Then Γ₀ may naturally be endowed with a topology that turns Γ₀ into a topological monoid.
The topology is the following:
A subset U ⊆ Γ₀ is open if 0 ∉ U or if there is an invertible γ₀ ∈ Γ₀ such that {γ | γ < γ₀} ⊆ U.
-/
local attribute [instance, priority 0] classical.DLO
open_locale topological_space
namespace linear_ordered_comm_group_with_zero
open topological_space filter set linear_ordered_structure
variables (Γ₀ : Type*) [linear_ordered_comm_group_with_zero Γ₀]
/--The neighbourhoods around γ ∈ Γ₀, used in the definition of the topology on Γ₀.

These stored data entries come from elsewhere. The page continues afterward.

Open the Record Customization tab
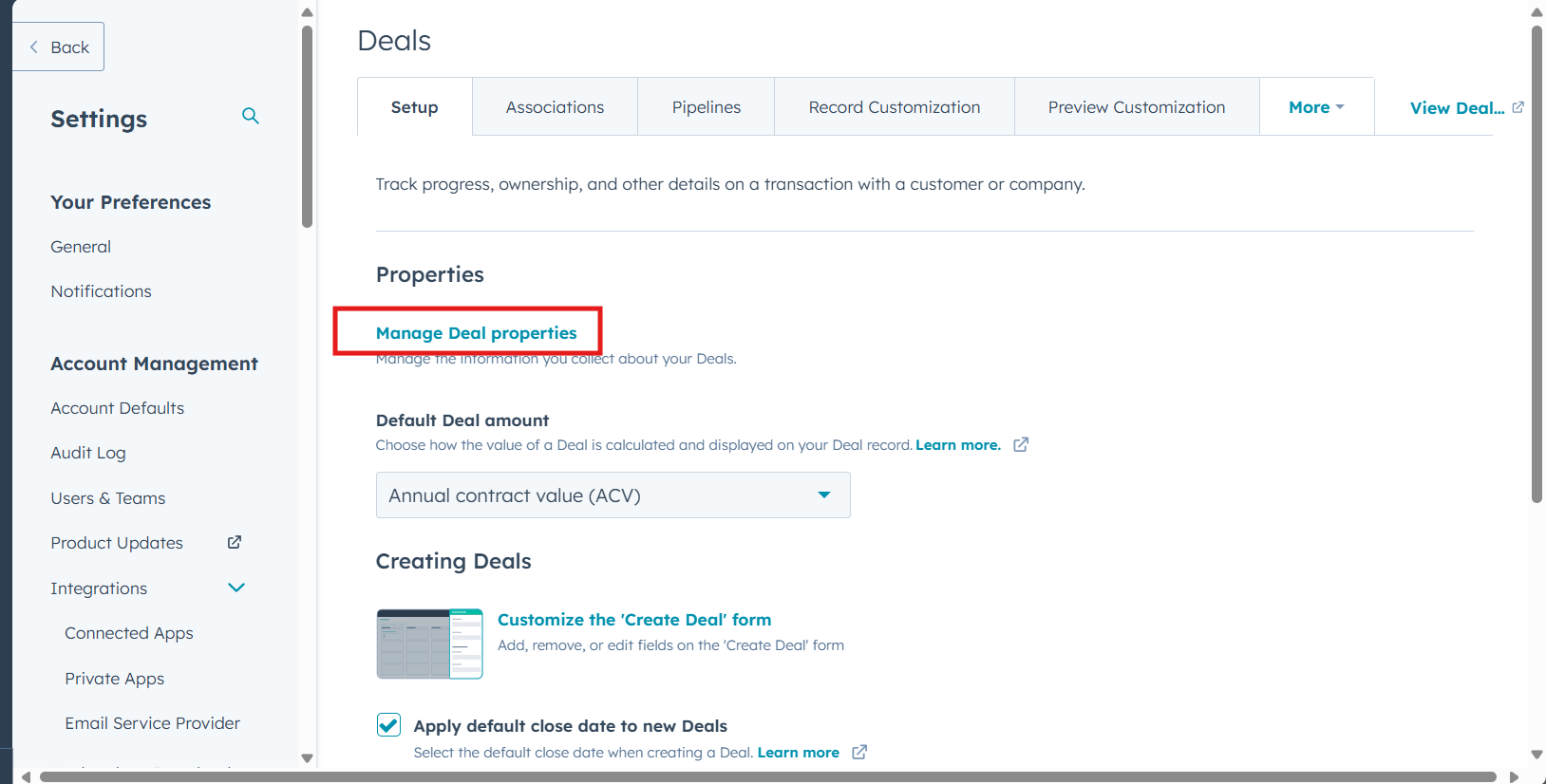(894, 107)
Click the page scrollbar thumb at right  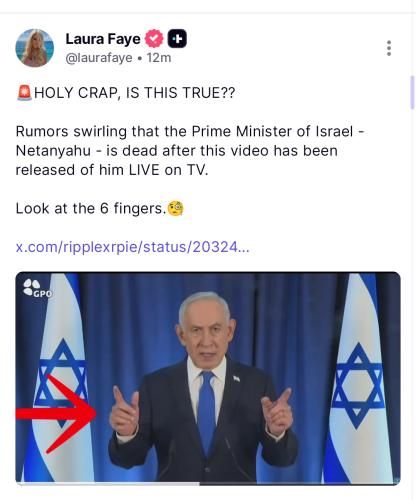pyautogui.click(x=413, y=92)

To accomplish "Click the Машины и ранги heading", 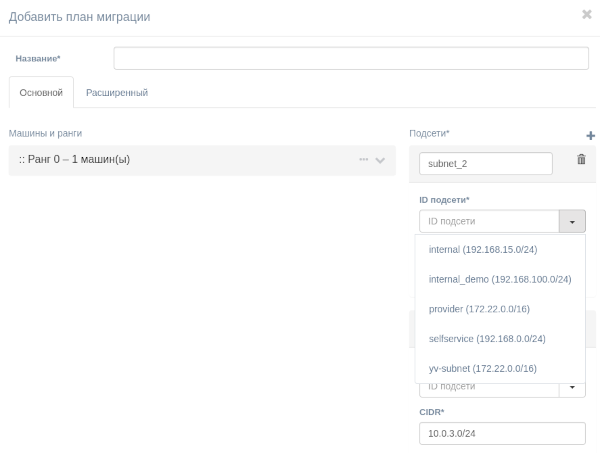I will point(45,133).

These neighbourhoods are defined as follows:
A set s is a neighbourhood of 0 if there is an invertible γ₀ ∈ Γ₀ such that {γ | γ < γ₀} ⊆ s.
If γ ≠ 0, then every set that contains γ is a neighbourhood of γ. -/
def nhds_fun : Γ₀ → filter Γ₀ :=
(λ x : Γ₀, if x = 0 then ⨅ (γ₀ : units Γ₀), principal {γ | γ < γ₀} else pure x)
/--The topology on a linearly ordered commutative group with a zero element adjoined.
A subset U is open if 0 ∉ U or if there is an invertible element γ₀ such that {γ | γ < γ₀} ⊆ U. -/
protected def topological_space : topological_space Γ₀ :=
topological_space.mk_of_nhds (nhds_fun Γ₀)
local attribute [instance] linear_ordered_comm_group_with_zero.topological_space
/--The neighbourhoods {γ | γ < γ₀} of 0 form a directed set indexed by the invertible elements γ₀.-/
@[nolint]
lemma directed_lt : directed (≥) (λ (γ₀ : units Γ₀), principal {γ : Γ₀ | γ < ↑γ₀}) :=
begin
intros γ₁ γ₂,
use min γ₁ γ₂,
split,
{ change principal {γ : Γ₀ | γ < ↑(min γ₁ γ₂)} ≤ principal {γ : Γ₀ | γ < ↑γ₁},
rw [principal_mono, coe_min],
intros x x_in,
calc x < min ↑γ₁ ↑γ₂ : x_in
... ≤ γ₁ : min_le_left _ _ },
{ change principal {γ : Γ₀ | γ < ↑(min γ₁ γ₂)} ≤ principal {γ : Γ₀ | γ < ↑γ₂},
rw [principal_mono, coe_min],
intros x x_in,
calc x < min ↑γ₁ ↑γ₂ : x_in
... ≤ γ₂ : min_le_right _ _ }
end
-- We need two auxilliary lemmas to show that nhds_fun accurately describes the neighbourhoods
-- coming from the topology (that is defined in terms of nhds_fun).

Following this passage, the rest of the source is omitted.